[RFC] perf, x86: Segregate PMU workaraunds into x86_pmu_quirk_opsstructure

From: Cyrill Gorcunov
Date: Sat May 29 2010 - 14:24:35 EST


Hi,

I would appreciate comments/complains on the following patch. The idea is to implement
PMU quirks with minimal impact. At the moment two quirks are addressed -
PEBS disabling on Clovertown and P4 performance counter double write.
PEBS disabling already was there only moved to x86_pmu_quirk_ops. Note
that I didn't use pointer to the structure intensionally but embed it into
x86_pmu, if the structure grow we will need to use a pointer to the structure.

Comments, complains please?
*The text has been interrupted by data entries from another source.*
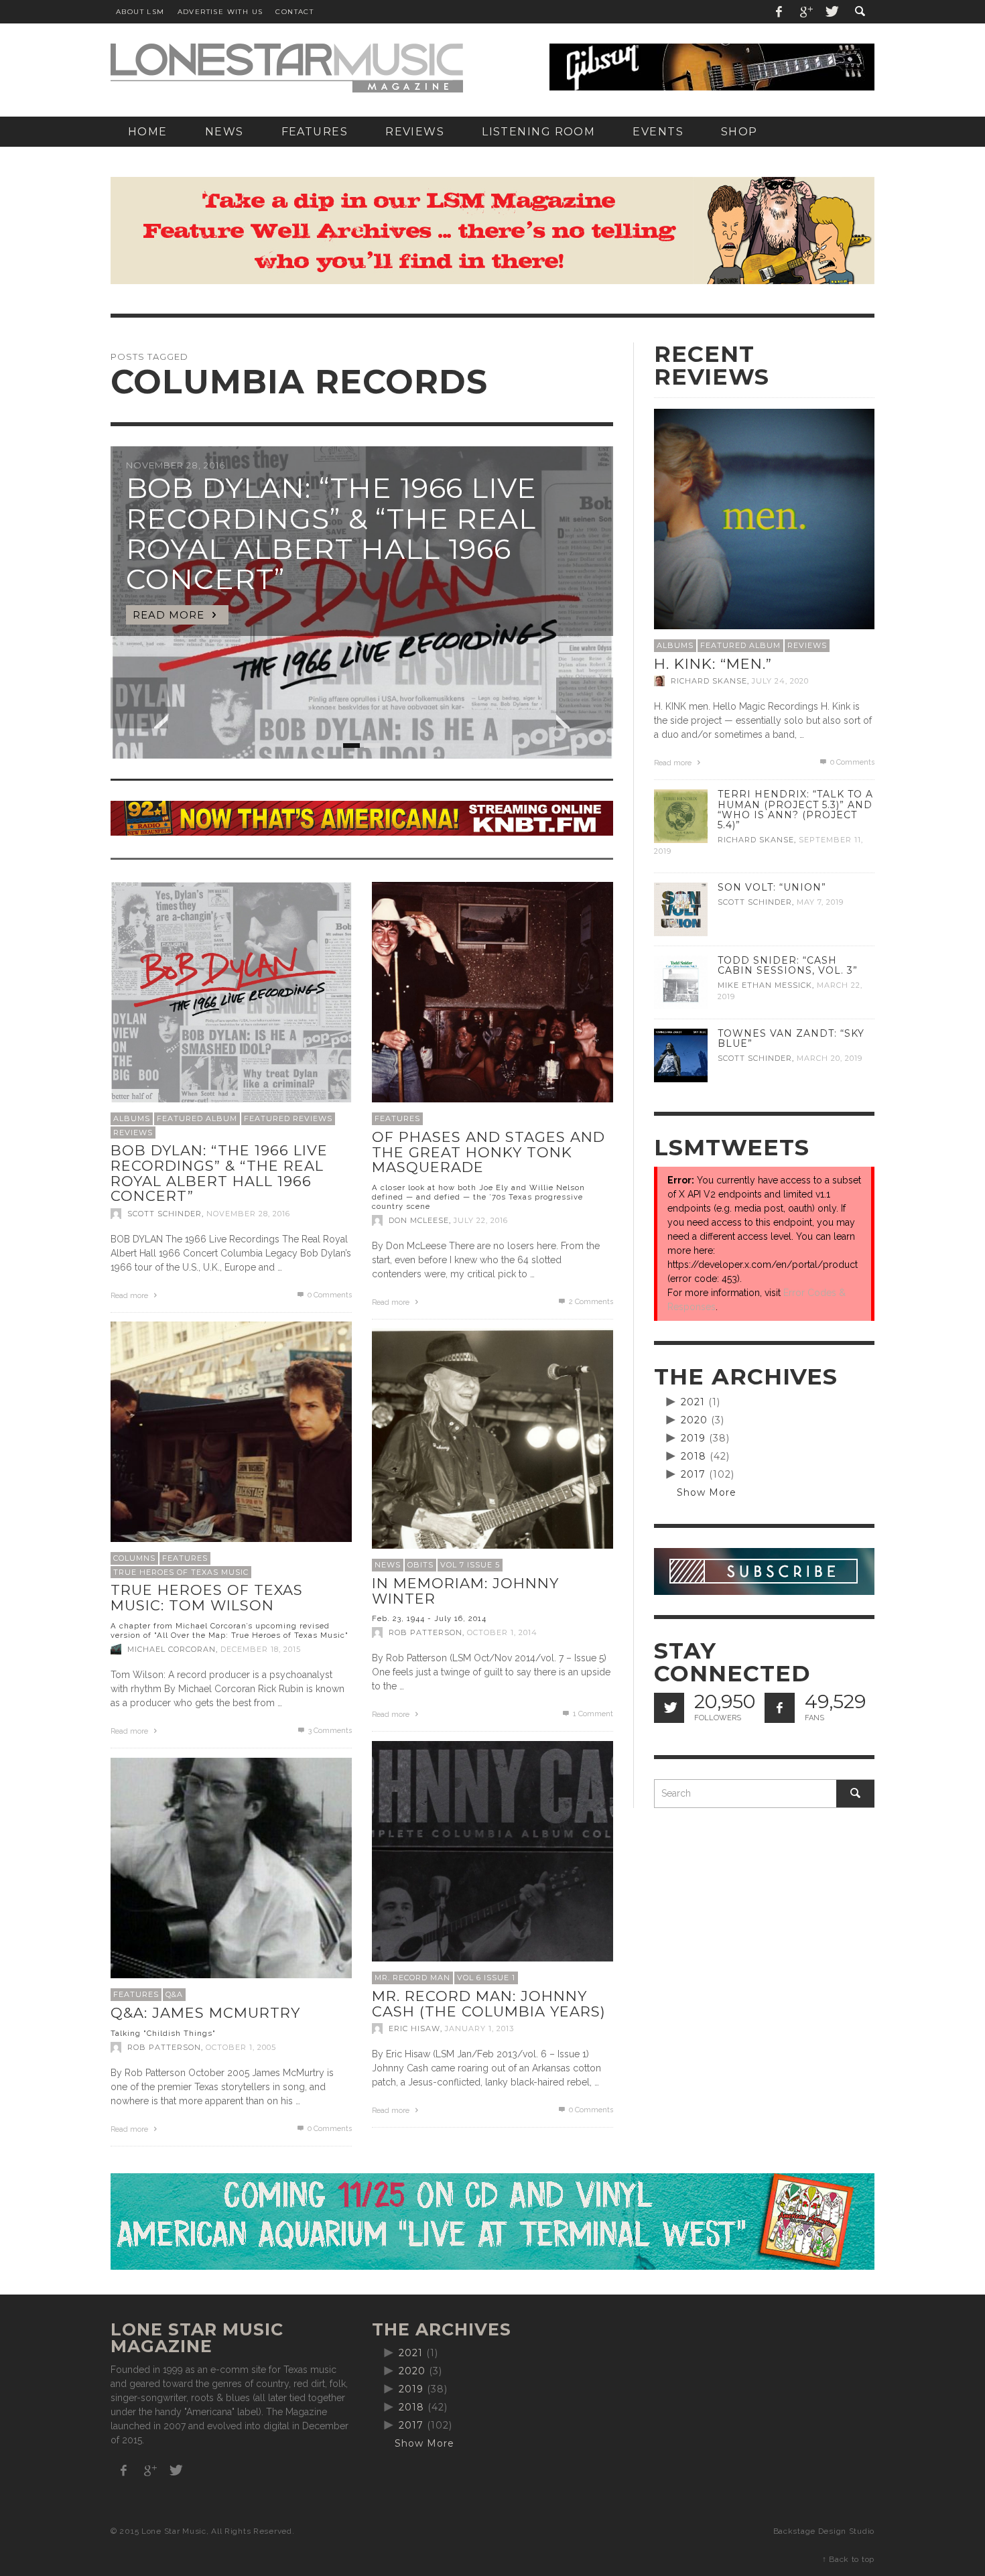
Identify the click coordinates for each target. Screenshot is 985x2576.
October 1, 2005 (241, 2047)
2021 (693, 1402)
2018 (693, 1456)
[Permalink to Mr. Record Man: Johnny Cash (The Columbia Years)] (492, 1861)
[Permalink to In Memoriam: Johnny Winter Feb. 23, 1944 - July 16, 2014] (492, 1448)
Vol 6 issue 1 (486, 1977)
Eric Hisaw (414, 2028)
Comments (591, 1301)
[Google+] (805, 11)
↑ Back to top (848, 2559)
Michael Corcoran (171, 1649)
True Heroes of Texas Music (181, 1572)
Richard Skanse (709, 681)
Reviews (133, 1132)
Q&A (174, 1994)
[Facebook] (779, 11)
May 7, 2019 (820, 902)
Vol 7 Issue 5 (470, 1564)
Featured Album (197, 1118)
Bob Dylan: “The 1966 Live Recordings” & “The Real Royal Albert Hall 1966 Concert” (219, 1173)
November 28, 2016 (248, 1213)
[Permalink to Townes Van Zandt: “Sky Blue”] (681, 1054)
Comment (593, 1714)
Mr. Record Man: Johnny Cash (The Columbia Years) (489, 2004)
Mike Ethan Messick (765, 985)
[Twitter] (831, 11)
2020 (694, 1420)
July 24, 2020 (780, 681)
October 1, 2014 (502, 1632)
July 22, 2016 (481, 1220)
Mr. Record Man (412, 1977)
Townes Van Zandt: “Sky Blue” (791, 1038)
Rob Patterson (425, 1632)
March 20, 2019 (829, 1058)
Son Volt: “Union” (772, 887)
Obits (420, 1564)
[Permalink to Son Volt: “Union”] (681, 908)
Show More (706, 1492)
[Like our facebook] (780, 1708)
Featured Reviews (288, 1118)
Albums (131, 1118)
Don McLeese (419, 1220)
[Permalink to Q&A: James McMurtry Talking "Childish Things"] (231, 1877)
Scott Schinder (164, 1213)
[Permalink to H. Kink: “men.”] (764, 518)
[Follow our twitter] (669, 1708)
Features (397, 1118)
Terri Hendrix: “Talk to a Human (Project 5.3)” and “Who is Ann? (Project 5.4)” (795, 809)
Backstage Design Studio (823, 2531)
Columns (134, 1558)
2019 (693, 1438)
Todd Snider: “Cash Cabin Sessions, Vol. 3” (788, 965)
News (388, 1564)
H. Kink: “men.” (713, 663)
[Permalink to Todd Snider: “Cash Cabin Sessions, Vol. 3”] (681, 981)
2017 (693, 1474)
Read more (130, 1295)
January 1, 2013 (479, 2028)
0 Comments (329, 1295)
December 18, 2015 (260, 1649)
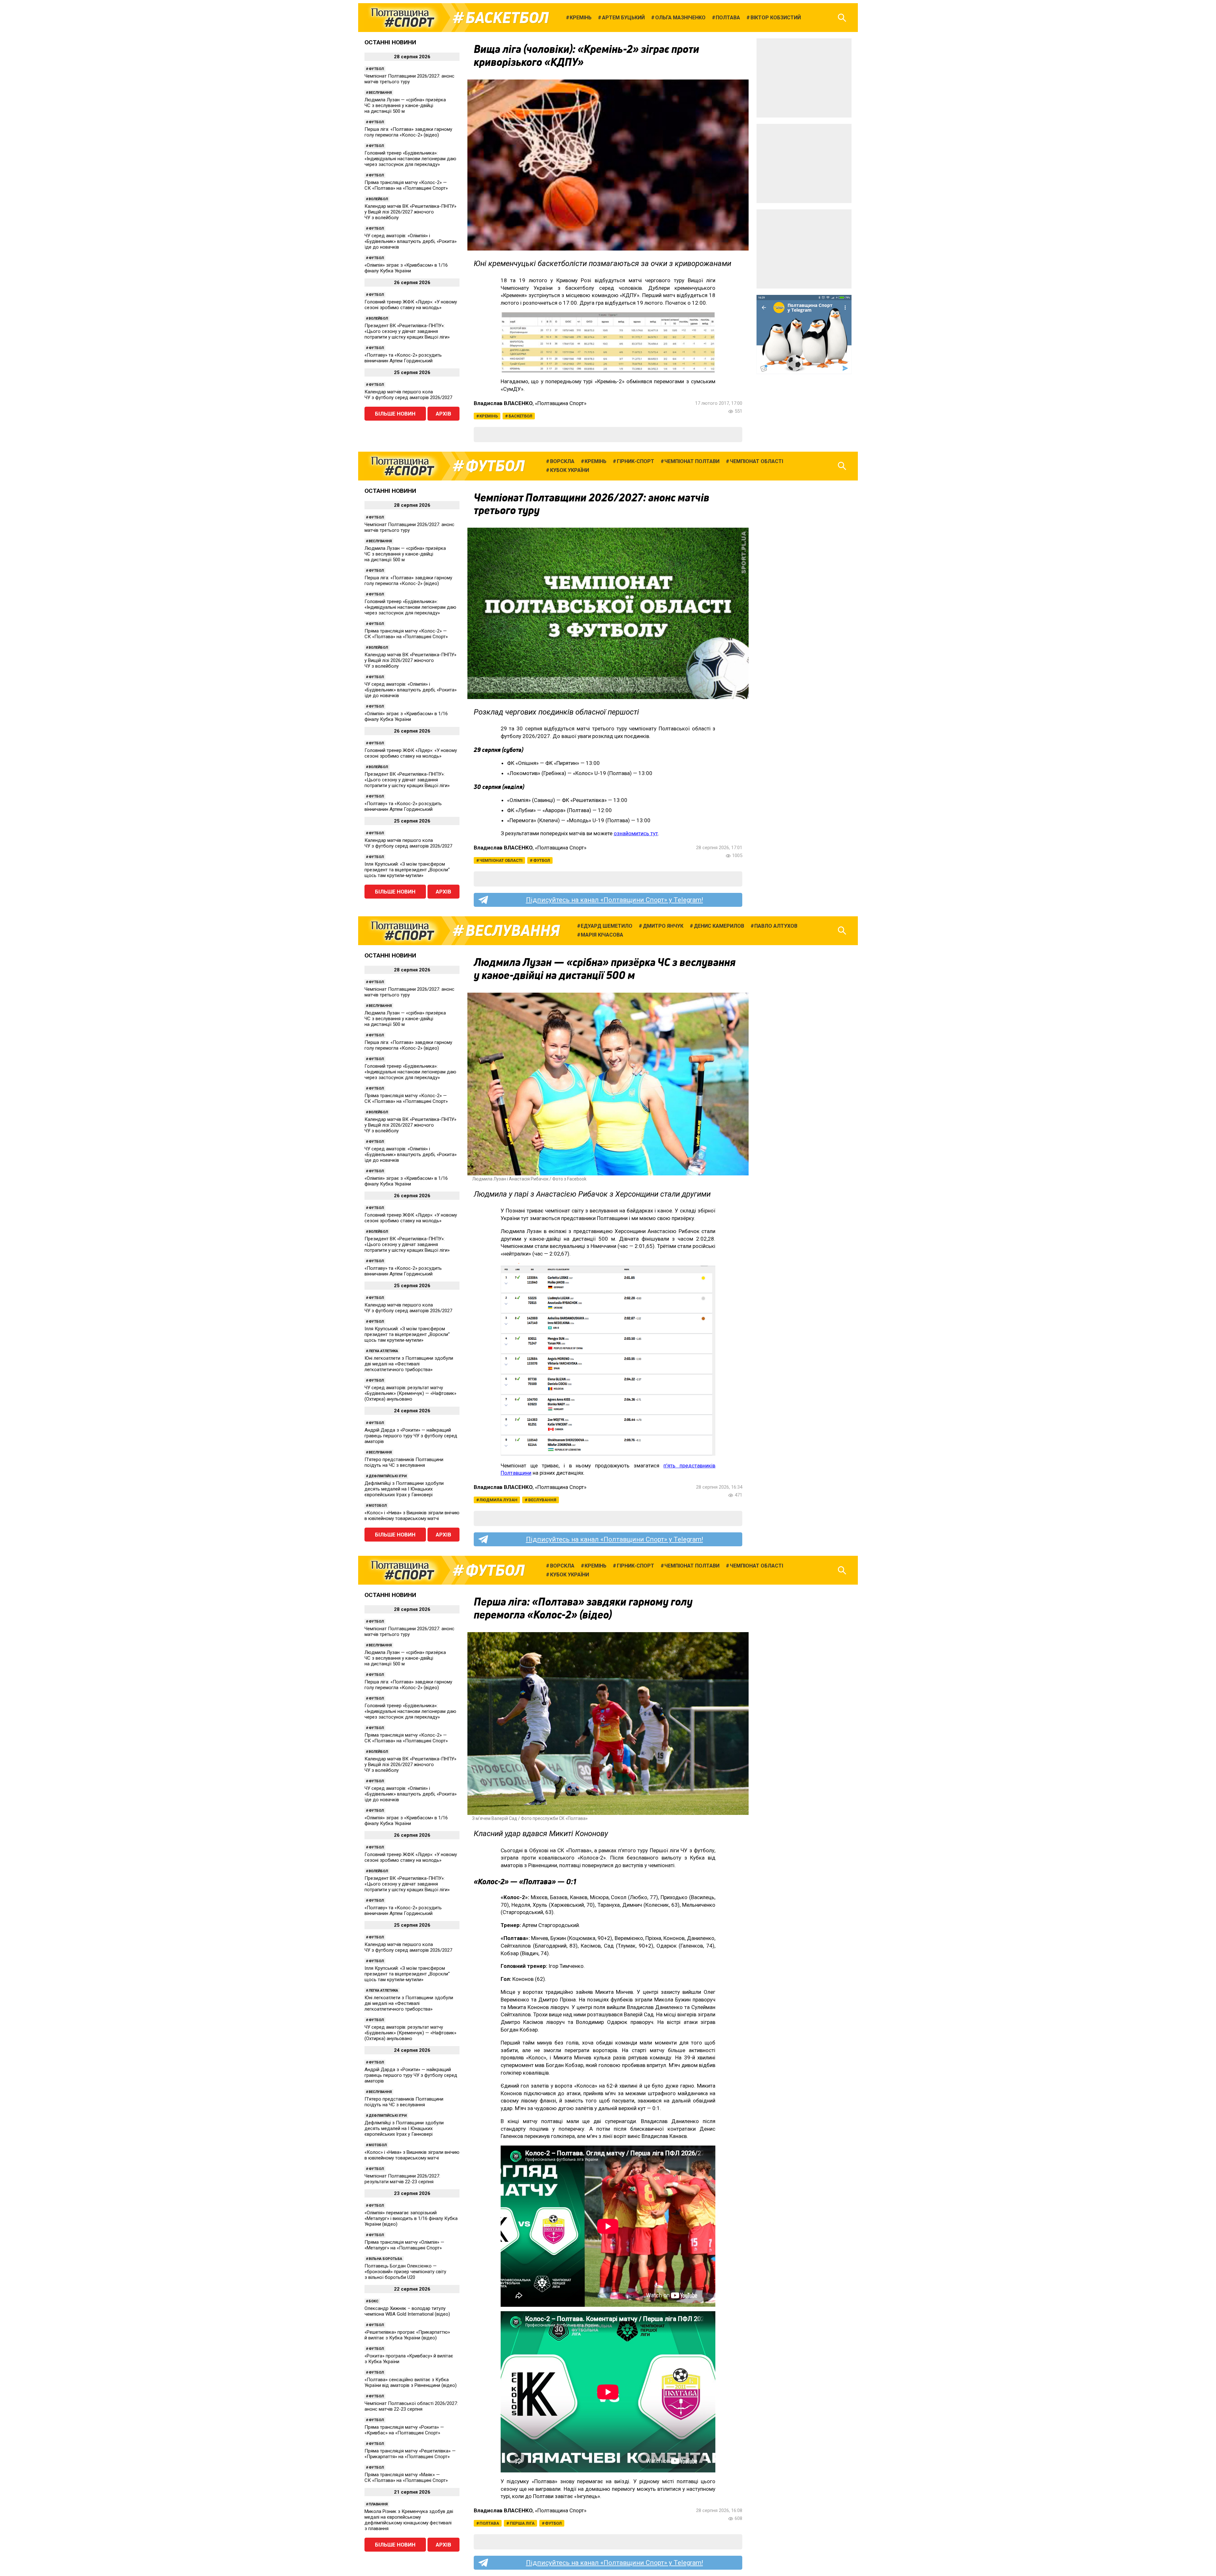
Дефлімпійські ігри (388, 1476)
Perhaps there is some idea which allow
to handle this all more gentle?

-- Cyrill
---
perf, x86: Segregate PMU workaraunds into x86_pmu_quirk_ops structure

This allow us to handle both Clovertown and Netburst quirks in
a general fashion.

Signed-off-by: Cyrill Gorcunov <gorcunov@xxxxxxxxx>
---
arch/x86/kernel/cpu/perf_event.c | 18 ++++++++--
arch/x86/kernel/cpu/perf_event_intel.c | 55 ++++++++++++++++++---------------
arch/x86/kernel/cpu/perf_event_p4.c | 21 ++++++++++++
3 files changed, 64 insertions(+), 30 deletions(-)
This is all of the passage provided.